Nicholas Williams of indie-folk act Whetherman has graced our MP3 At 3PM section a few times, and now he’s trying his hand at making us a mix tape. Since you are hopefully acquainted with Whetherman’s This Land by now, check out some of the tracks that inspired it.
Father John Misty, “Bored In The USA”
This song both musically and lyrically has moved me since I first started listening to this album. He talks about everything that’s wrong with this country. Hell, I’m bored in the USA, too. If you haven’t taken a trip overseas to countries in Europe, who have been at this for hundreds more years than us, you’ll realize that our country is like a spoiled popular teenager, showing off and pouting because we don’t get our way. I’m a huge fan of his explicit, say-it-like-you-mean-it style of prose.
Hozier, “Cherry Wine”
When I first heard this song, I fell in love with the Irish-charmed melody on both the soft fingerpicking guitar and in his rustic, soulful voice, still coming through with shades of traditional songs from many years ago. The way he generates imagery with his often graphic tone makes for some of the most beautiful lyric writing I’ve ever heard. That sort of walking-a-fine-line-between-heaven-and-hell kind of beautiful, if it ever existed.

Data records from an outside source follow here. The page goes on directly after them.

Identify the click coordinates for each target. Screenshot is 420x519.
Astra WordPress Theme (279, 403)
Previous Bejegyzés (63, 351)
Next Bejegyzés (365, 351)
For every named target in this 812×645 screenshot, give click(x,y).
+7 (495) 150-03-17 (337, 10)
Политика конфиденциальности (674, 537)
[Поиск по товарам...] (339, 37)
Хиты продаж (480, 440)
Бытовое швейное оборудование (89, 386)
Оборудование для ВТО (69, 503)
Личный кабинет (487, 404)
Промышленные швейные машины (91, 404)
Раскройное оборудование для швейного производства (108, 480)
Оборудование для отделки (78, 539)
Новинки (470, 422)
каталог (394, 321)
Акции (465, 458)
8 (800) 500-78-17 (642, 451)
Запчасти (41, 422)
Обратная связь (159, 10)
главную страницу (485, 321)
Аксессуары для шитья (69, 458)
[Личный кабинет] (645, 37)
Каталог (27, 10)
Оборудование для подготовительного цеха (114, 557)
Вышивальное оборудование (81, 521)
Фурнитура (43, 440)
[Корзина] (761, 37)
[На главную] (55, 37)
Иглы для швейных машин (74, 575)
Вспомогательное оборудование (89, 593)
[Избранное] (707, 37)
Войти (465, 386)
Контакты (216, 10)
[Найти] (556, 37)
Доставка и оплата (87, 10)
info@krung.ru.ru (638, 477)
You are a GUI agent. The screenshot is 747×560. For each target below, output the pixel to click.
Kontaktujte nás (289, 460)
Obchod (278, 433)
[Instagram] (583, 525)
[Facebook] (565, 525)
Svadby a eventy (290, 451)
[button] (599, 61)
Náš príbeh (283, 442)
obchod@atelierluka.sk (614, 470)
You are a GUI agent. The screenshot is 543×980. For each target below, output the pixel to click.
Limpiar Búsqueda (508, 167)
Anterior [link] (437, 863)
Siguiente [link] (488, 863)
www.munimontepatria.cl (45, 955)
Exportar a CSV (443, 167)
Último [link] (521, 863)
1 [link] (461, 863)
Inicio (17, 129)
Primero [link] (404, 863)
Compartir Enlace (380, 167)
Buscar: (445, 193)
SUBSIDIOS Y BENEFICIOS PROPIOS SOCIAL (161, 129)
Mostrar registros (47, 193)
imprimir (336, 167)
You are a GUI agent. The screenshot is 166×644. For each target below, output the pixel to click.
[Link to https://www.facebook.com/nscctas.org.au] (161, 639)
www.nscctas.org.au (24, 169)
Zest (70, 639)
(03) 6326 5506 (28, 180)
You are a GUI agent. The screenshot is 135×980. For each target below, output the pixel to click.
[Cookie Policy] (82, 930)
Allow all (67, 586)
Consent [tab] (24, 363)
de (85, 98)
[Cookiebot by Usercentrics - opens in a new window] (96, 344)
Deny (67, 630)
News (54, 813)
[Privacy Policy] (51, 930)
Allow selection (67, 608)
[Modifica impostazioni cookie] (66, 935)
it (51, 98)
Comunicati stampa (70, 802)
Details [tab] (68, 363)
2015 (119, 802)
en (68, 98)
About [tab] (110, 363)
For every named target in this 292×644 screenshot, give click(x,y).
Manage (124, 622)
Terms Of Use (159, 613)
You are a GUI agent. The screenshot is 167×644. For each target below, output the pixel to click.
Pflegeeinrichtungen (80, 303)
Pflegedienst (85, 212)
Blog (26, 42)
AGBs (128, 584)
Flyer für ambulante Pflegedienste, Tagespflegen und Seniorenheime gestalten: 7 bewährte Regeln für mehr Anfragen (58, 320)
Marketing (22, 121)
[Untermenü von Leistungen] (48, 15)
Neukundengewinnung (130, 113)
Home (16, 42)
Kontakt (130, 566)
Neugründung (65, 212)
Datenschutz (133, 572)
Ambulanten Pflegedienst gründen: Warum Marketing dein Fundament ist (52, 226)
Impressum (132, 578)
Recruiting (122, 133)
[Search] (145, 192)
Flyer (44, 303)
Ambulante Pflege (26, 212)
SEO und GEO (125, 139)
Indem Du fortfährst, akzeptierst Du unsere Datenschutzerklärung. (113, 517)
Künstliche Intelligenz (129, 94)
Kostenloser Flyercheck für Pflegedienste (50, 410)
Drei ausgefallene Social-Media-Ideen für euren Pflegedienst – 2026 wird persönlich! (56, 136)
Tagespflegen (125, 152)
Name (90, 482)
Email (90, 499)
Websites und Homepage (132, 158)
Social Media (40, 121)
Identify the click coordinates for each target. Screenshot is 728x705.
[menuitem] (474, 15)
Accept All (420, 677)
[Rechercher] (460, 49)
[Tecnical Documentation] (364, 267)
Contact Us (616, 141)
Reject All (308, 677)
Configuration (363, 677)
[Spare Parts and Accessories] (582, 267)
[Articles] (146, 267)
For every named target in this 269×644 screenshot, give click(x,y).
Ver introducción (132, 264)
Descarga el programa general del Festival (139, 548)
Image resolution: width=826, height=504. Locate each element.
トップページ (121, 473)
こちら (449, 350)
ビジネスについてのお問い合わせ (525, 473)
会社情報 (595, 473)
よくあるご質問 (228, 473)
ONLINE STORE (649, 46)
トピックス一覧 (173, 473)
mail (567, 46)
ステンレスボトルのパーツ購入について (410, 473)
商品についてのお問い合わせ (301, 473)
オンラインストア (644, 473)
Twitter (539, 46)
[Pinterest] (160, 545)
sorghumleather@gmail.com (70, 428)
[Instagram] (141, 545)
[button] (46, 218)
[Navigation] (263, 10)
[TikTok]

Joe Purdy, “Children Of Privilege”
This is my guy. To come from the place he is in this song is the kind of conviction all of us should have. He recognizes privilege as having a good mother and father who teach you how you are to treat others, not coming from wealth or the like. It is also a call to those who are “born with white skin” like myself to stop putting on the charade of pretending like we know real suffering compared to minorities in this country. It may as well have been recorded back in the same time as Pete Seeger and Woody Guthrie, though it’s exemplary of how he is able to dig into the past with his musical tone and provide insight on how to be a good human being in the world today.
Though they are some of my friends, I’ve never understood how these three were able to write a song that has the depths of a tune like “Suite Judy Blue Eyes.” But they did it in their own way with this one, and the different currents of feels I get when I listen to this song are a mix of nostalgia, being in the present moment and being hopeful for the future—though lyrically the song has nothing to do with that. Not to mention, they use a word so beautifully that I’ve never heard used before in song or in the world: ”simulacrum.”
Rising Appalachia, “Novels Of Acquaintance”
This is the kind of song that makes me want to float down a river on a canoe or a tube, smiling with someone I love and observing the beauty of the surroundings. There aren’t many songs that clear my head from criticism, reflection and create a space of mindful consciousness of where I am, but this is certainly one of them.